-- MATERIAL TO PROCESS follows --
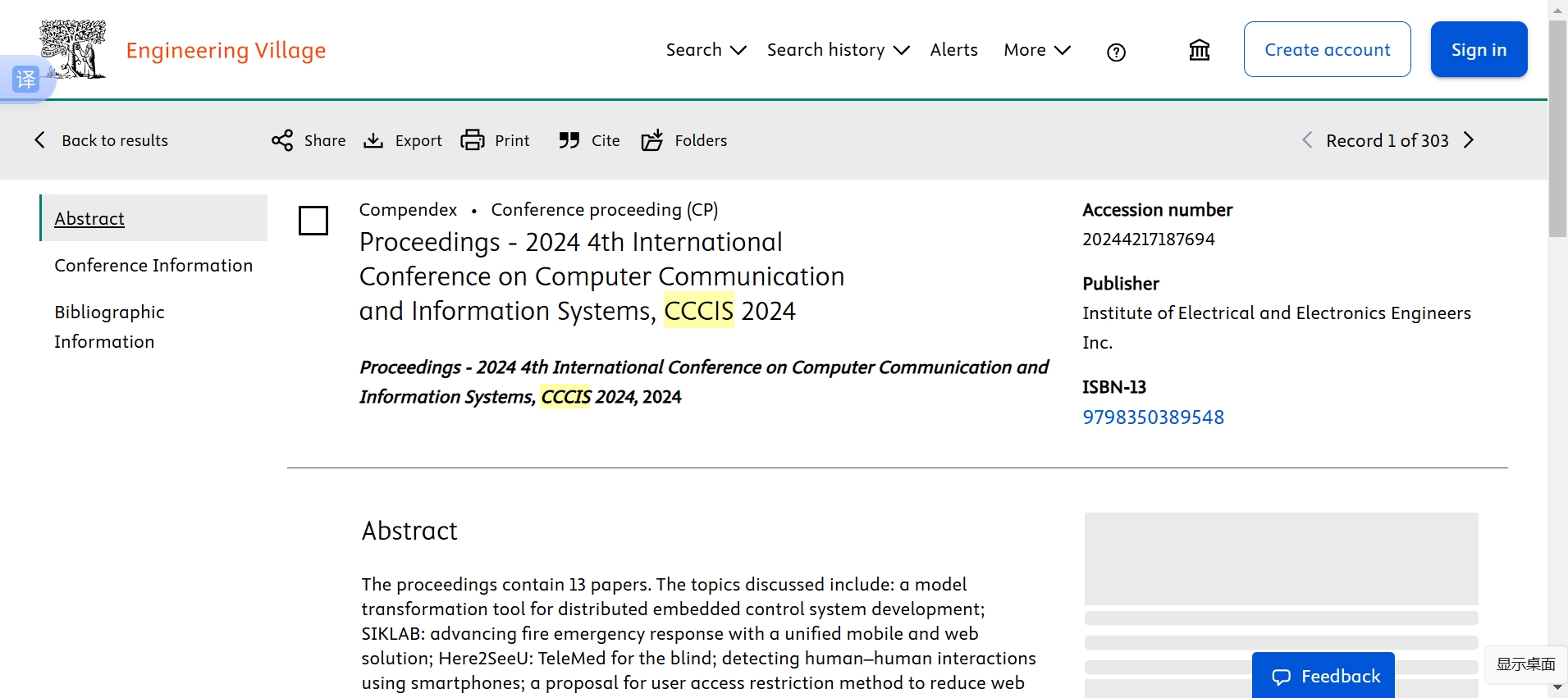This screenshot has width=1568, height=698.
Task: Click the Create account button
Action: pyautogui.click(x=1327, y=49)
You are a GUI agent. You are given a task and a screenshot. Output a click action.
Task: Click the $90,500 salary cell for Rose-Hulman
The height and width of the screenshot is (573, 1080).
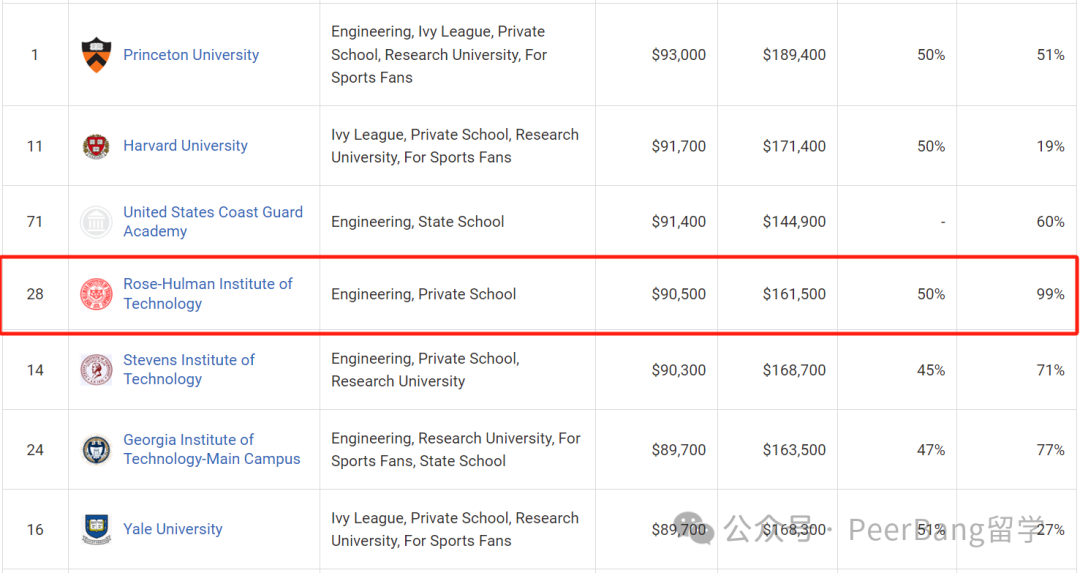pyautogui.click(x=678, y=294)
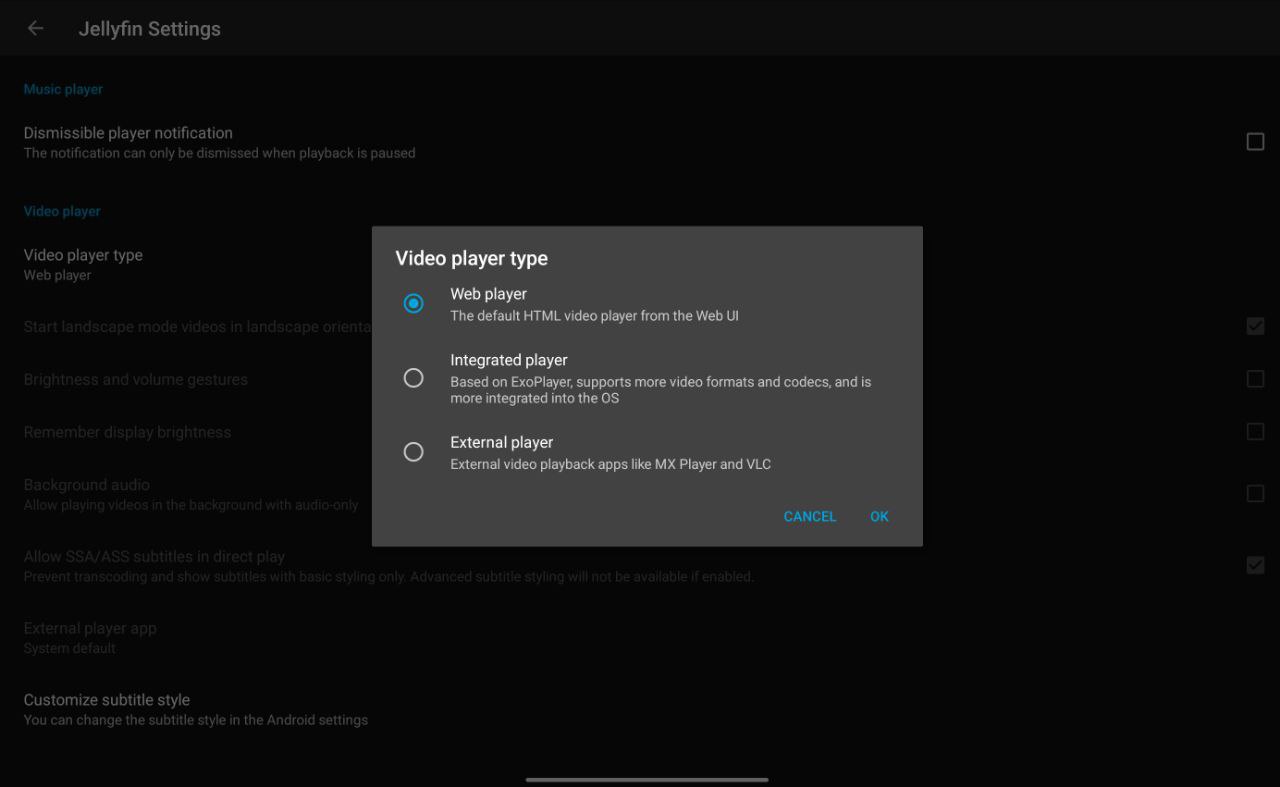Select the Web player radio button

click(413, 303)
-- MATERIAL TO PROCESS concluded --
> **TASK TO COMPLETE**:
Using the listing above, set down exactly each line from the one containing "The height and" through the final line, and leave out pictures.

> **SOLUTION FOR THIS PROBLEM**:
The height and width of the screenshot is (573, 1080).
pyautogui.click(x=678, y=294)
Select the Web player radio button

click(413, 303)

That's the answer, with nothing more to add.